И она протянула ее... отцу. Она была дома; она перенеслась туда на крыльях мысли, ибо ни на миг не выпускала незримую нить, связывавшую ее с отчим кровом.

Злые силы обрушились ураганом на древо солнца, вихрем ворвались в отворенные ворота, во дворец, в потайную комнату.

— Он развеется! — вскричал отец и схватил ее за руку, которую она было разжала.

— Нет! — воскликнула она проникновенно. — Он не может развеяться! Я чувствую, как его лучи согревают мне душу!

Искрящийся прах слетел с ее ладони на белую страницу книги, призванную удостоверить о вечной жизни, и отец увидал там яркое пламя; и в ослепительном сиянии проступили письмена, то было слово, одно-единственное зримое слово:

Вера.

И четверо братьев снова были с ними; их одолела и привела назад тоска по дому, недаром каждому на грудь упал зеленый листок; они вернулись в сопровождении перелетных птиц, оленя и антилопы и прочих лесных зверей; тем тоже хотелось разделить общую радость, а если звери на такое способны, неужели же им в этом отказывать?

И, подобно не раз виденной нами картине: в солнечном луче, пробивающемся сквозь дверную щелку в пыльную комнату, вьются столбом сверкающие пылинки, — но не так грубо и убого, радуга, и та громоздка и тускла в сравнении с представшим здесь зрелищем, — над книжной страницей с пылающим словом «Вера» поднялись роем все до единой крупицы истины, осиянные красотой, пронизанные добром, и был он ярче огненного столпа, светившего в ту ночь, когда Моисей и сыны Израилевы двинулись в землю Ханаанскую; от слова «Вера» перекинулся мост Надежды ко всеобъемлющей Любви, в бесконечность.

Примечания

«Камень мудрости» (De Vises Steen) — впервые опубликована в 1859 г. в альманахе «Фолькекалендер фор Данмарк». Развивает мотивы сказок «Райские кущи» и «Снежная королева». «В течение этих лет я испытал свои силы, если можно так выразиться, во всех радиусах сказочного круга и поэтому нередко обращался к идеям или мотивам, которые звучали в моих произведениях и раньше, однако я в таких случаях либо совсем отказывался от них, либо пытался облечь их в новую форму. Так, «Камень мудрости» приобрел восточный колорит и ярко выраженные черты аллегории». (См. Bemaerkninger til «Eventyr og historier», s. 402.)

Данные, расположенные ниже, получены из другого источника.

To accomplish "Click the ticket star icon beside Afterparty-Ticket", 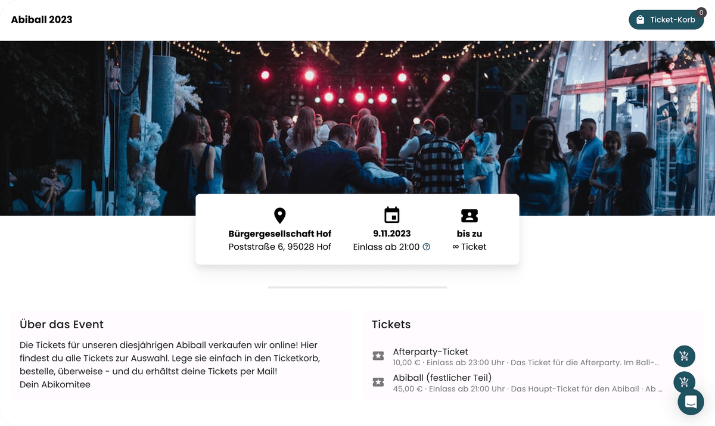I will click(378, 356).
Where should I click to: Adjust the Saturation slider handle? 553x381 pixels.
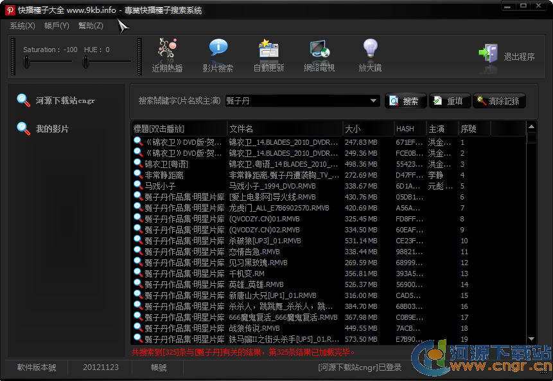point(27,62)
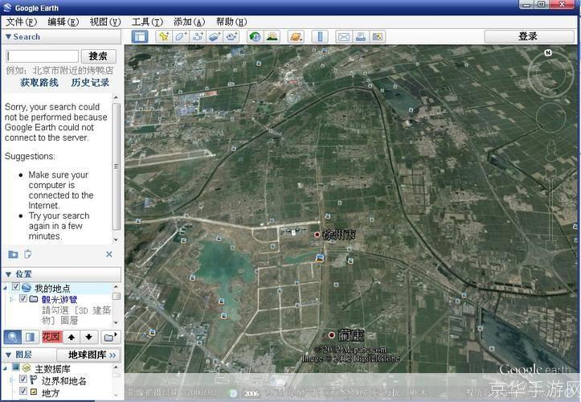Switch planets with Saturn icon
This screenshot has width=581, height=402.
click(296, 37)
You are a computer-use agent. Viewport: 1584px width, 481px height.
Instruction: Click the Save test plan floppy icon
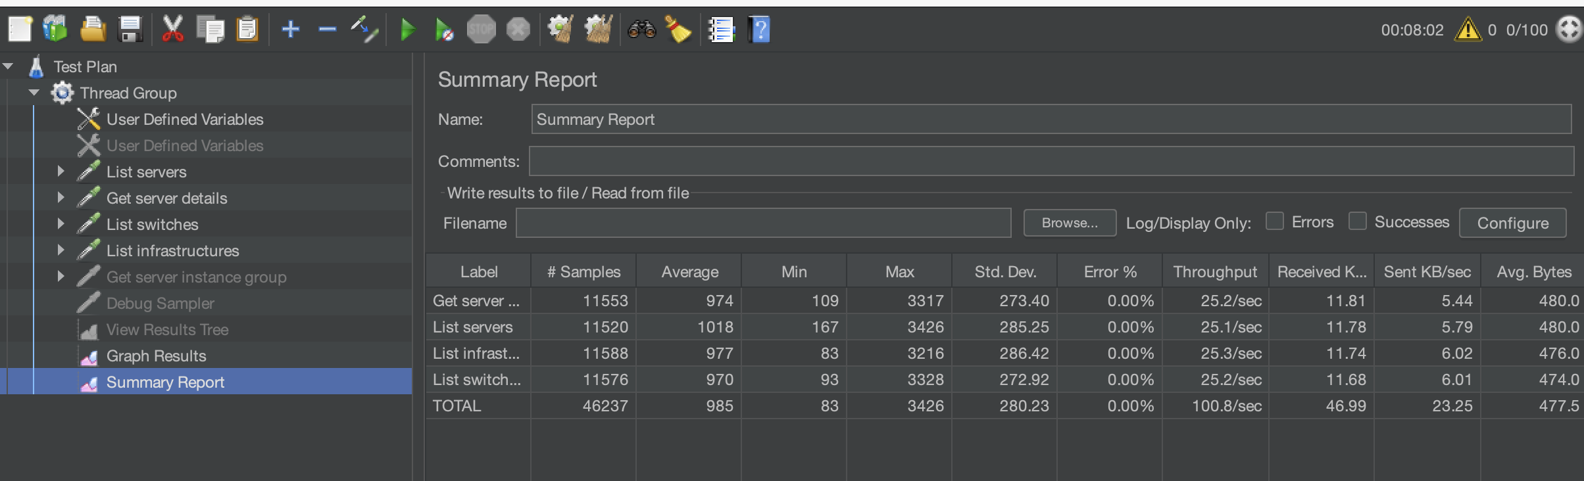click(130, 30)
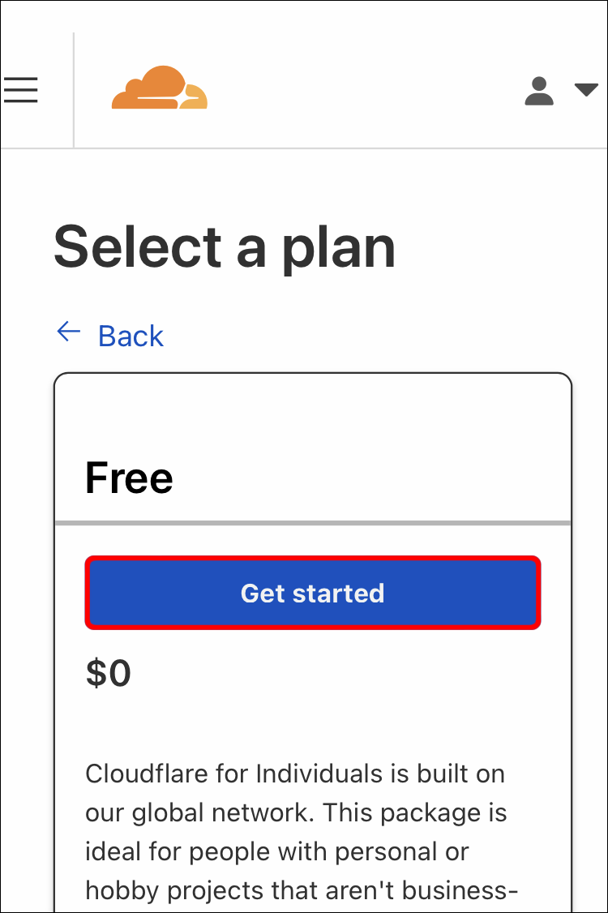Click the 'hobby projects' text line
The width and height of the screenshot is (608, 913).
pos(302,890)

Кристен Педерсен. — Имеется в виду Кристьерн Педерсен (1475—1554) — выдающийся датский филолог, переводчик Библии и трудов Саксона Грамматика; предание о Хольгере Датчанине в его свободном пересказе (1534) стало народной книгой в Дании.

...пресвитер Иоанн... — Согласно преданию, Хольгер Датчанин вручил власть в стране Индийской пресвитеру Иоанну.

...когда Моисей и сыны Израилевы двинулись в землю Ханаанскую... — Согласно ветхозаветному повествованию, в первую пасхальную ночь пророк Моисей начал вывод израильтян из фараоновского рабства (Исход. Гл. 12.)

1. Прикрепленный к правой фалде мундира позолоченный ключ — знак достоинства камергера.